Nucléaire, gaz de schiste : un désert ou des trous Nantua forever.

Si nous posons, une nouvelle fois, la résonnance cachée des mots, l’énergie renvoie vite à la mort, à l’urgence de sa préservation et de son développement : que vaut un être privé d’énergie ? Il est symboliquement condamné à péricliter, n’étant plus nourri, l’absence d’énergie l’amenant progressivement à son propre épuisement.

Des initiatives récentes et fécondes posent comme alternative heureuse son renouvellement (il y aurait une capacité à renouveler son énergie et non plus à la capter et à la consommer, ce serait comme une production ou plutôt une reproduction)

Face à cette vision apaisée, on ne peut être frappé que par la sauvagerie  dramatisée des postulats des maitres de l’énergie dans deux directions perturbantes :

  • Première proposition : une promotion de l’addiction à la consommation (si tu veux rester en vie, mon gars, ma fille…) et une volonté d’aller chercher de l’énergie jusque dans les profondeurs et l’incongru (jusqu’au bien profond) Ce gaz est à schier, c’est un sport de fouille merde.

 

  • Deuxième proposition : on a les moyens de ne pas se salir les mains grâce à l’atome. Donc, la promotion du parc (mon dieu, quelle image) serait une façon propre d’accompagner ses déperditions : on voit combien cette logique de la propreté portée de façon obsessionnelle par le lobby nucléaire conduit potentiellement à faire de l’environnement un désert propre et inhabité. La propreté emportée par les vagues et le séisme, les toilettes sont propres mais inutilisés. La centrale est cette forteresse, beaucoup fréquenté par les intérimaires et les précaires, qui se propose comme un château fort, fournisseur illimité de bonheur et de consumérisme.

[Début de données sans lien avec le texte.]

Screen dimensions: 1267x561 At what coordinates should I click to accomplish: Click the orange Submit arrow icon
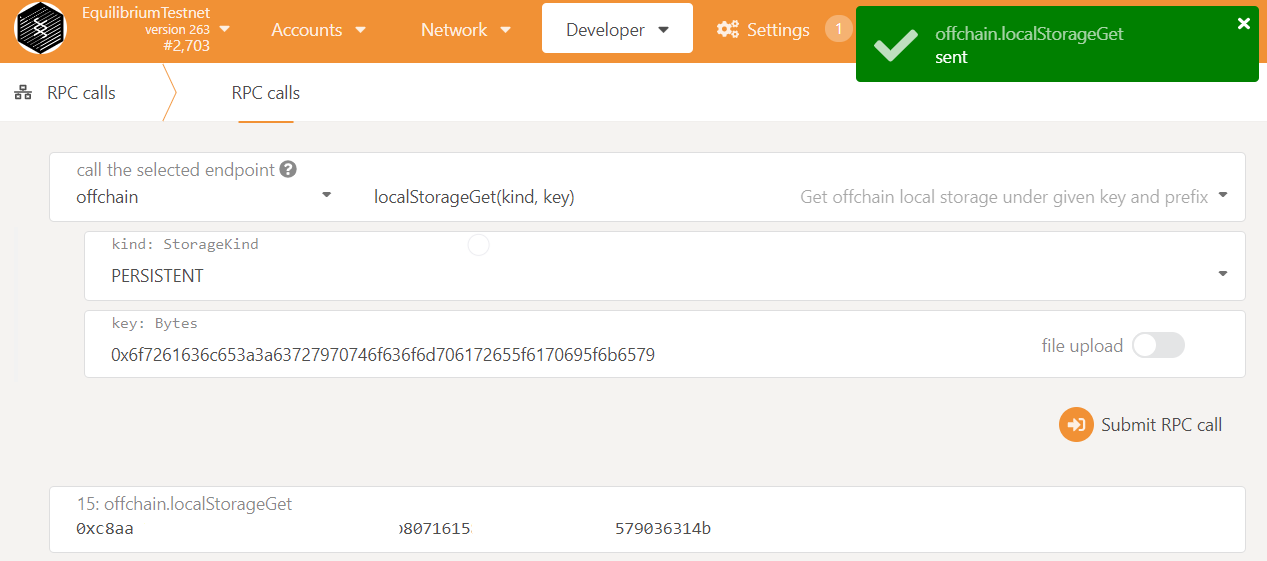1076,424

Il serait donc aujourd’hui question d’interroger notre dépendance énergétique y compris et surtout dans un champ domestique, de questionner notre servitude volontaire à ces deux polarisations : Que vaut cette dépossession masochiste   au profit des ingénieurs géniaux du nucléaire et du forage ? Le jeu en vaut-il la chandelle ?

Il est sans doute urgent, sans incantation lyrique, de reprendre le pouvoir, postulant au départ deux exigences :

  • Refuser de se laisser faire des trous là ou nous n’en avons pas particulièrement dans notre sol.
  • Pouvoir entrer partout, y compris dans les salles de commande, à l’endroit même ou ceux qui invoquent la scientificité sélective nous privent de regard sur leur prétendu savoir et par la même, sur les choix de notre devenir.

Et soyons dingues, peut être serait il très pertinent, au-delà des angoisses de sa raréfaction de se demander au service de quoi doit se mettre l’énergie?

Je veux rendre hommage par ce petit texte à tous les acteurs,  à tous les collectifs, à tous les militants qui se sont retrouvés le 16 mars à Nantua pour s’opposer aux autorisations de forage.